Doctor Who was one of those shows that I could always count on as a kid. Pretty much where ever you lived, you could flip on the TV to your local PBS station* and find Tom Baker’s face staring back at you. Or sometimes Jon Pertwee. Sometimes one after each other.

You see, it was rough times for Doctor Who fans in the US. When the program was first introduced, the concept that it was a serial didn’t quite transfer with it, and broadcasters decided to just air the episodes in whatever order they pleased. A local commercial station, WTVQ, latched on and was one of four such stations to show the series in syndication, but for the most part, it was on the public channels, and it was all jumbled up out of order. And if you were lucky, and it wasn’t jumbled up out of order, the entire four to fourteen part serial had been clumsily spliced together to make a “Whovie”**.

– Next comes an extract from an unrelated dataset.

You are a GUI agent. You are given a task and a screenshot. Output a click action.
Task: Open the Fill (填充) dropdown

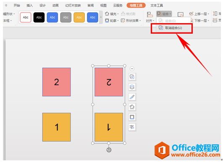point(112,14)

The “Whovie” was the most common way I saw Doctor Who as a kid, which left my impressionable mind with the distinct impression that Doctor Who wasn’t a series at all, but rather a collection of TV movie adventures of random old men with their hot younger companions. And you know, perhaps that isn’t too far off. The Whovies, as I said, were poorly edited, and sometimes the credits would break in unexpectedly, or they’d have missed a bit of the audio track and in the middle of a scene you’d get that trademark electronic WHOO-OOO-OOOOH screaming through. And the parts they’d cut out were sometimes necessary for understanding the plot, and you’d–if you were like me–be left going, “What does it all mean? Who is this nerd, when it was Troughton last week?”

But I loved it nonetheless. And when the TV movie came out in 1996, my family and I all gathered around the set in eagerness, waiting to see the first new adventure of the Doctor since 1989. I had fallen in love with the Doctor in his absence, and the thought of seeing a new story was like finally getting to see your favorite band live. It was, of course, the greatest disappointment any fan could have imagined. Not long after, PBS affiliates stopped showing the old episodes, and gradually Doctor Who itself faded from the American cultural consciousness.

I forgot about Doctor Who, myself. I turned to Star Trek and The X-Files and grew up geekily anyway, collecting licensed novels and action figures, largely forgetting all about the adventures of the Doctor–which by that time seemed almost dreamlike, feverish imaginings of a child’s mind. Like Crystal Coke, which no-one else in America remembers but I DO. This might’ve continued on until one day my hypothetical ignorant grandchildren would’ve patted me on the head and said, “Oh, Granny, there’s no such thing as Daleks…”, were it not for the new series of Doctor Who.

Now I want a more cohesive picture of the Doctor, minus all that editing and jumbling. And so thanks to the magic of the internet, my delightfully nerdy boyfriend and I can watch the entire show, from the first episode in 1963 to last week’s lo-fi screamer with David Tennant. But we’re not going to. We’re starting with Tom Baker and working our way forward, and we’ve decided to document it all here. The adventures of two young people, both born within the air-dates of the original series (admittedly, one more narrowly than the other), confronting the past and the future with the Doctor. If we don’t go mad first, that is.

* Public Broadcasting Service, America’s version of the BBC, except with much less funding and possibly more British programming. Their main shows today include Keeping Up Appearances, Last of the Summer Wine, and As Time Goes By. That is, if you’re not being tortured by Lawrence Welk.
** Is this not the worst word on the planet? It’s right up there with “blogosphere” and “moist”.